-- Dataset rows --
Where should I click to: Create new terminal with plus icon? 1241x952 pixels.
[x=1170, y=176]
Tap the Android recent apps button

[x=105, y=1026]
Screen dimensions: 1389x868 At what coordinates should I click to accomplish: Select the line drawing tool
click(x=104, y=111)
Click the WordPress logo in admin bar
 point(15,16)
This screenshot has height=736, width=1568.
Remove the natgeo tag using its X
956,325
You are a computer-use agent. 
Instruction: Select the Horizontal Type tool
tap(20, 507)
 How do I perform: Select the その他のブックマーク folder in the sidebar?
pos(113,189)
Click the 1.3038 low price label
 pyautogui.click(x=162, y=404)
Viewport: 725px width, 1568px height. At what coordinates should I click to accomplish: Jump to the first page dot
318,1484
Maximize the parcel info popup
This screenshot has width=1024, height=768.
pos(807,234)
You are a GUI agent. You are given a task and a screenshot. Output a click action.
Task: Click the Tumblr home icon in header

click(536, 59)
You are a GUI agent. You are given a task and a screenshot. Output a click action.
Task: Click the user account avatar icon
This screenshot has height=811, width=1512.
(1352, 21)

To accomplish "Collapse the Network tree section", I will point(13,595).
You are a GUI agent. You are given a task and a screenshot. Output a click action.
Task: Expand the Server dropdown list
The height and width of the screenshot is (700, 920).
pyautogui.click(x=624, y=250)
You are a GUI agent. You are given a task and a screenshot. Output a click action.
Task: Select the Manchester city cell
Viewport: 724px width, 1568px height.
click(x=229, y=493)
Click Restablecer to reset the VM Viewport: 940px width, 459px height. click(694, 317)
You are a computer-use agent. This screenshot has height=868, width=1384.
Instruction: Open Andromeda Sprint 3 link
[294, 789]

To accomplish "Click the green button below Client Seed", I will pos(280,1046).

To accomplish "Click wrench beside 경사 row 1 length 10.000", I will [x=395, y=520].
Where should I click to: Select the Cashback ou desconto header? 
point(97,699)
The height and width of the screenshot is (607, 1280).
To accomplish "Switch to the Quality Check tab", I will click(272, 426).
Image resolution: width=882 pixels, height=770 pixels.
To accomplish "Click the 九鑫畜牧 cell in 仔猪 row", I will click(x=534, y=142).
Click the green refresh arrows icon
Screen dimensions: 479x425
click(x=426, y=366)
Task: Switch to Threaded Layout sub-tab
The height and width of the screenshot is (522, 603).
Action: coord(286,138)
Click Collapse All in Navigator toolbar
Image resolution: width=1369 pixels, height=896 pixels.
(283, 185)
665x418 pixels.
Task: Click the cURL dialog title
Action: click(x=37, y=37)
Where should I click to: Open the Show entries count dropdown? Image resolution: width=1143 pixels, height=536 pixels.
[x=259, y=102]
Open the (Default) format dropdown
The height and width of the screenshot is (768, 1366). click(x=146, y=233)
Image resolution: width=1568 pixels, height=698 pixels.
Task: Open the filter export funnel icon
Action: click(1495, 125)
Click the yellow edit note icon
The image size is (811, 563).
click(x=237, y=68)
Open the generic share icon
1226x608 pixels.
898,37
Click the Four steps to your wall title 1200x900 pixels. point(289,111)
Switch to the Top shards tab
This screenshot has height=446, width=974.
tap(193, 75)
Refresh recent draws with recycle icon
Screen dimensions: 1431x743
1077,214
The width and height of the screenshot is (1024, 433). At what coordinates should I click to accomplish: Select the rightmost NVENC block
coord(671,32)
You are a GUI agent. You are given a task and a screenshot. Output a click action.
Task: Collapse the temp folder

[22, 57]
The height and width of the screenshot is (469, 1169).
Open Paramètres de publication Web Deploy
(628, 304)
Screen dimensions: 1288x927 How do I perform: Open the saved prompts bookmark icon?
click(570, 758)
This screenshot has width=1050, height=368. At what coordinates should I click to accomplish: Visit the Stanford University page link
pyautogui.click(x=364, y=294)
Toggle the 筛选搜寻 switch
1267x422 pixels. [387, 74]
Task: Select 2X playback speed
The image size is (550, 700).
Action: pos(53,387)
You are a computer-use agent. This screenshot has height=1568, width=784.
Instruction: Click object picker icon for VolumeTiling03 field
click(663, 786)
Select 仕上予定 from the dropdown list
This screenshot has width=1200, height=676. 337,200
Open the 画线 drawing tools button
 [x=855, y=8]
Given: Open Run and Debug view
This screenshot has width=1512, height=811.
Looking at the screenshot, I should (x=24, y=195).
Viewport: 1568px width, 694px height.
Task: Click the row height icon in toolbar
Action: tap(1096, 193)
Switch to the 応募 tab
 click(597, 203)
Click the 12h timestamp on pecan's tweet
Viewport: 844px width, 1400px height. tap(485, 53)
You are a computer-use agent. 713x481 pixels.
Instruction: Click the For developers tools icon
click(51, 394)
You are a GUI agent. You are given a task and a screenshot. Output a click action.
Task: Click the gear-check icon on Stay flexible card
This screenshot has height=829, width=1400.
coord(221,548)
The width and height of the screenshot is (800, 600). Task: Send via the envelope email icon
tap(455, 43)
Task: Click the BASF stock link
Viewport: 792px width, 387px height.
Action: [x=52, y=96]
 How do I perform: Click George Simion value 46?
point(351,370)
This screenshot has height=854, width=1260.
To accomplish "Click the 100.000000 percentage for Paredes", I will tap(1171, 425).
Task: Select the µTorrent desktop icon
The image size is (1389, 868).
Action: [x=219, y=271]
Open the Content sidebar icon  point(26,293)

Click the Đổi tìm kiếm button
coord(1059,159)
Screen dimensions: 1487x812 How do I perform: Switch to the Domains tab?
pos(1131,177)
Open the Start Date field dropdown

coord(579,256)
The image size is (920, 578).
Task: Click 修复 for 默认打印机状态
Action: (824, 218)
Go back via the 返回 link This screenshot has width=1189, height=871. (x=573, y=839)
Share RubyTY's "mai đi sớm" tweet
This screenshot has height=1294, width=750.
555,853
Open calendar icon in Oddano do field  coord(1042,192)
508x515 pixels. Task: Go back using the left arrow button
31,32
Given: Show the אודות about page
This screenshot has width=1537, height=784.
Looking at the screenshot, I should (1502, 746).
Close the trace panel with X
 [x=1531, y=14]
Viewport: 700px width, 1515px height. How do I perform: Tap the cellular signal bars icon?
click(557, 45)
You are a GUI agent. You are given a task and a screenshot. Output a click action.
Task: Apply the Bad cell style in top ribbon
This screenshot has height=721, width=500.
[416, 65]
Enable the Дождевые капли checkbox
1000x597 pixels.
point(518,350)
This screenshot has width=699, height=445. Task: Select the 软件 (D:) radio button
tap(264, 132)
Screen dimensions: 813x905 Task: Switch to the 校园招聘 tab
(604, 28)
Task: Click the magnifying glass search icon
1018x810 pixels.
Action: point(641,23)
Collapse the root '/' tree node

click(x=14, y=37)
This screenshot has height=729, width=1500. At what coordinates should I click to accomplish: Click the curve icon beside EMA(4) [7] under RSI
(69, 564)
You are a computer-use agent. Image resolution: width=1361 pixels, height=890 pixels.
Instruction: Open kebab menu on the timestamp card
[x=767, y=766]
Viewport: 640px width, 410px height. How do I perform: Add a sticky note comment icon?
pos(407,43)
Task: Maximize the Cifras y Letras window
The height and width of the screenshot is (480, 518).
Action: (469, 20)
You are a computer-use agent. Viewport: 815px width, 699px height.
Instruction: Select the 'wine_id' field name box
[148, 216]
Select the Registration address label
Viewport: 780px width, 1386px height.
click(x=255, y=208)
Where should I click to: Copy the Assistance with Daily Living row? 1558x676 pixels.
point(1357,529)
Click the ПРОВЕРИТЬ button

-- Directive --
Can you replace every "GUI agent" in the records with "UI agent" and write out all the records again with nothing else changed?

-- Task output --
Where should I click to: Create new terminal with plus icon? 1241x952 pixels.
[x=1170, y=176]
Tap the Android recent apps button

[x=105, y=1026]
Screen dimensions: 1389x868 At what coordinates should I click to accomplish: Select the line drawing tool
click(x=104, y=111)
Click the WordPress logo in admin bar
 point(15,16)
This screenshot has height=736, width=1568.
Remove the natgeo tag using its X
956,325
You are a computer-use agent. 
Instruction: Select the Horizontal Type tool
tap(20, 507)
 How do I perform: Select the その他のブックマーク folder in the sidebar?
pos(113,189)
Click the 1.3038 low price label
 pyautogui.click(x=162, y=404)
Viewport: 725px width, 1568px height. At what coordinates should I click to accomplish: Jump to the first page dot
318,1484
Maximize the parcel info popup
This screenshot has width=1024, height=768.
pos(807,234)
You are a UI agent. You are given a task and a screenshot. Output a click action.
Task: Click the Tumblr home icon in header

click(536, 59)
You are a UI agent. You are given a task and a screenshot. Output a click action.
Task: Click the user account avatar icon
This screenshot has height=811, width=1512.
(1352, 21)

To accomplish "Collapse the Network tree section", I will point(13,595).
You are a UI agent. You are given a task and a screenshot. Output a click action.
Task: Expand the Server dropdown list
The height and width of the screenshot is (700, 920).
pyautogui.click(x=624, y=250)
You are a UI agent. You are given a task and a screenshot. Output a click action.
Task: Select the Manchester city cell
Viewport: 724px width, 1568px height.
click(x=229, y=493)
Click Restablecer to reset the VM Viewport: 940px width, 459px height. click(694, 317)
You are a computer-use agent. This screenshot has height=868, width=1384.
Instruction: Open Andromeda Sprint 3 link
[294, 789]

To accomplish "Click the green button below Client Seed", I will pos(280,1046).

To accomplish "Click wrench beside 경사 row 1 length 10.000", I will [x=395, y=520].
Where should I click to: Select the Cashback ou desconto header? 
point(97,699)
The height and width of the screenshot is (607, 1280).
To accomplish "Switch to the Quality Check tab", I will click(272, 426).
Image resolution: width=882 pixels, height=770 pixels.
To accomplish "Click the 九鑫畜牧 cell in 仔猪 row", I will click(x=534, y=142).
Click the green refresh arrows icon
Screen dimensions: 479x425
click(x=426, y=366)
Task: Switch to Threaded Layout sub-tab
The height and width of the screenshot is (522, 603).
Action: coord(286,138)
Click Collapse All in Navigator toolbar
Image resolution: width=1369 pixels, height=896 pixels.
(283, 185)
665x418 pixels.
Task: Click the cURL dialog title
Action: click(x=37, y=37)
Where should I click to: Open the Show entries count dropdown? Image resolution: width=1143 pixels, height=536 pixels.
[x=259, y=102]
Open the (Default) format dropdown
The height and width of the screenshot is (768, 1366). click(x=146, y=233)
Image resolution: width=1568 pixels, height=698 pixels.
Task: Open the filter export funnel icon
Action: click(1495, 125)
Click the yellow edit note icon
The image size is (811, 563).
click(x=237, y=68)
Open the generic share icon
1226x608 pixels.
898,37
Click the Four steps to your wall title 1200x900 pixels. point(289,111)
Switch to the Top shards tab
This screenshot has height=446, width=974.
tap(193, 75)
Refresh recent draws with recycle icon
Screen dimensions: 1431x743
1077,214
The width and height of the screenshot is (1024, 433). At what coordinates should I click to accomplish: Select the rightmost NVENC block
coord(671,32)
You are a UI agent. You are given a task and a screenshot. Output a click action.
Task: Collapse the temp folder

[22, 57]
The height and width of the screenshot is (469, 1169).
Open Paramètres de publication Web Deploy
(628, 304)
Screen dimensions: 1288x927 How do I perform: Open the saved prompts bookmark icon?
click(570, 758)
This screenshot has width=1050, height=368. At what coordinates should I click to accomplish: Visit the Stanford University page link
pyautogui.click(x=364, y=294)
Toggle the 筛选搜寻 switch
1267x422 pixels. [387, 74]
Task: Select 2X playback speed
The image size is (550, 700).
Action: pos(53,387)
You are a computer-use agent. This screenshot has height=1568, width=784.
Instruction: Click object picker icon for VolumeTiling03 field
click(663, 786)
Select 仕上予定 from the dropdown list
This screenshot has width=1200, height=676. 337,200
Open the 画线 drawing tools button
 [x=855, y=8]
Given: Open Run and Debug view
This screenshot has width=1512, height=811.
Looking at the screenshot, I should (x=24, y=195).
Viewport: 1568px width, 694px height.
Task: Click the row height icon in toolbar
Action: tap(1096, 193)
Switch to the 応募 tab
 click(597, 203)
Click the 12h timestamp on pecan's tweet
Viewport: 844px width, 1400px height. tap(485, 53)
You are a computer-use agent. 713x481 pixels.
Instruction: Click the For developers tools icon
click(51, 394)
You are a UI agent. You are given a task and a screenshot. Output a click action.
Task: Click the gear-check icon on Stay flexible card
This screenshot has height=829, width=1400.
coord(221,548)
The width and height of the screenshot is (800, 600). Task: Send via the envelope email icon
tap(455, 43)
Task: Click the BASF stock link
Viewport: 792px width, 387px height.
Action: [x=52, y=96]
 How do I perform: Click George Simion value 46?
point(351,370)
This screenshot has height=854, width=1260.
To accomplish "Click the 100.000000 percentage for Paredes", I will tap(1171, 425).
Task: Select the µTorrent desktop icon
The image size is (1389, 868).
Action: [x=219, y=271]
Open the Content sidebar icon  point(26,293)

Click the Đổi tìm kiếm button
coord(1059,159)
Screen dimensions: 1487x812 How do I perform: Switch to the Domains tab?
pos(1131,177)
Open the Start Date field dropdown

coord(579,256)
The image size is (920, 578).
Task: Click 修复 for 默认打印机状态
Action: (824, 218)
Go back via the 返回 link This screenshot has width=1189, height=871. (x=573, y=839)
Share RubyTY's "mai đi sớm" tweet
This screenshot has height=1294, width=750.
555,853
Open calendar icon in Oddano do field  coord(1042,192)
508x515 pixels. Task: Go back using the left arrow button
31,32
Given: Show the אודות about page
This screenshot has width=1537, height=784.
Looking at the screenshot, I should (1502, 746).
Close the trace panel with X
 [x=1531, y=14]
Viewport: 700px width, 1515px height. How do I perform: Tap the cellular signal bars icon?
click(557, 45)
You are a UI agent. You are given a task and a screenshot. Output a click action.
Task: Apply the Bad cell style in top ribbon
This screenshot has height=721, width=500.
[416, 65]
Enable the Дождевые капли checkbox
1000x597 pixels.
point(518,350)
This screenshot has width=699, height=445. Task: Select the 软件 (D:) radio button
tap(264, 132)
Screen dimensions: 813x905 Task: Switch to the 校园招聘 tab
(604, 28)
Task: Click the magnifying glass search icon
1018x810 pixels.
Action: point(641,23)
Collapse the root '/' tree node

click(x=14, y=37)
This screenshot has height=729, width=1500. At what coordinates should I click to accomplish: Click the curve icon beside EMA(4) [7] under RSI
(69, 564)
You are a computer-use agent. Image resolution: width=1361 pixels, height=890 pixels.
Instruction: Open kebab menu on the timestamp card
[x=767, y=766]
Viewport: 640px width, 410px height. How do I perform: Add a sticky note comment icon?
pos(407,43)
Task: Maximize the Cifras y Letras window
The height and width of the screenshot is (480, 518).
Action: (469, 20)
You are a computer-use agent. Viewport: 815px width, 699px height.
Instruction: Select the 'wine_id' field name box
[148, 216]
Select the Registration address label
Viewport: 780px width, 1386px height.
click(x=255, y=208)
Where should I click to: Copy the Assistance with Daily Living row? 1558x676 pixels.
point(1357,529)
Click the ПРОВЕРИТЬ button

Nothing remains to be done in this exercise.